Other historical touchpoints stack up, and TheWrap emphasizes the cumulative effect. David plays the third least intrepid Wright Brother besides aviators Jon Hamm and Sean Hayes. The sketches include arguments with his wife (Isla Fisher) as they try to flee the British, and she criticizes his butter churning skills, which is exactly the kind of domestic absurdity that turns “revolution” into a dysfunctional household. There’s also the Underground Railroad angle, where David, as the Northern owner of a house, welcomes a runaway slave as picky and bristly as he is. These scenes are not meant to be neutral educational modules.
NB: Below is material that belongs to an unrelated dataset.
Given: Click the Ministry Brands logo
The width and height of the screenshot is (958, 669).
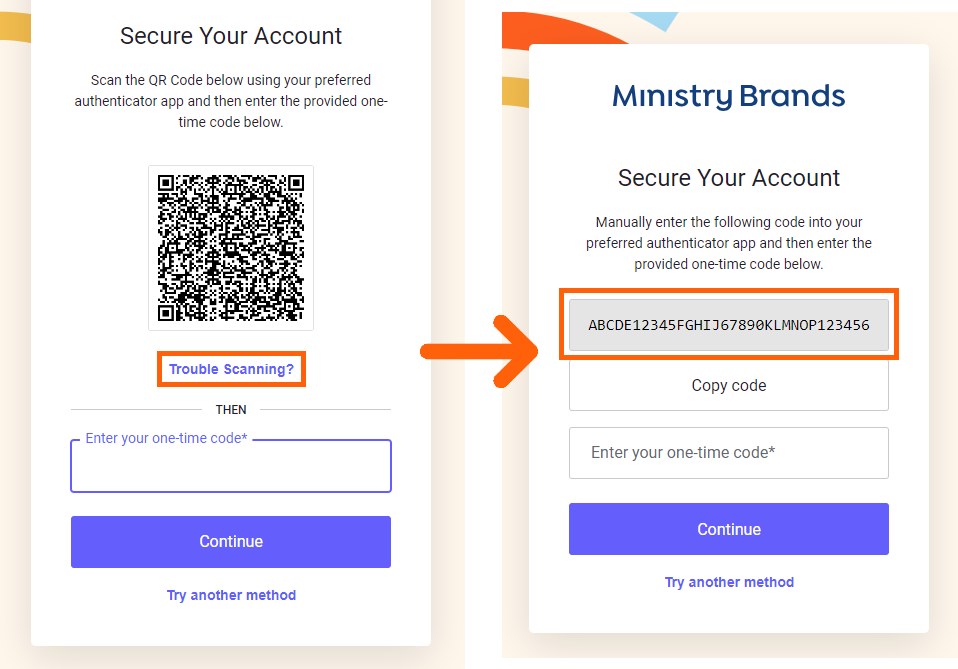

They are meant to make the characters and moments feel lived-in, messy, and weirdly human, through the prism of one comic sensibility.
One underrated reason this partnership matters, beyond laughs, is production credibility. The review calls the production values surprisingly high, from set design to costumes and make-up. That matters because prestige doesn’t automatically equal effectiveness. Even if audiences expect “star-studded” projects to coast on names, this one appears to meet craft standards, which is part of why the series can carry both historical reference and pure comedic momentum.
For executives and board-level observers looking at what gets attention in 2025, the second-order lesson is straightforward: culture has leverage. A series that brings together Larry David and President Barack Obama, with co-creator Jeff Schaffer, and then anchors it in recognized adult-comedy DNA, is effectively demonstrating that mainstream institutions and household-name creators can collaborate without sanding off edge. The reviewer ends with a hope that one day, in the not-so-distant future, people can laugh at their own period of history with as much enthusiasm as they do with their favorite TV rhythms. Whether you agree with that sentiment, the immediate outcome is clear: “Life, Larry and the Pursuit of Unhappiness” premieres Friday on HBO and HBO Max, and it turns America’s past into something that feels, at least for a half hour at a time, impossible to dismiss.